Once the records below have been read, copy them all out exactly.

--- Dataset extract Enclosed Below ---

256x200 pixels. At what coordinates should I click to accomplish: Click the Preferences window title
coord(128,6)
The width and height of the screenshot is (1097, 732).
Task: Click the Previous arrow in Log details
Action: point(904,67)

--- End of Enclosed Dataset extract ---

Output for this task:
256x200 pixels. At what coordinates should I click to accomplish: Click the Preferences window title
coord(128,6)
The width and height of the screenshot is (1097, 732).
Task: Click the Previous arrow in Log details
Action: point(904,67)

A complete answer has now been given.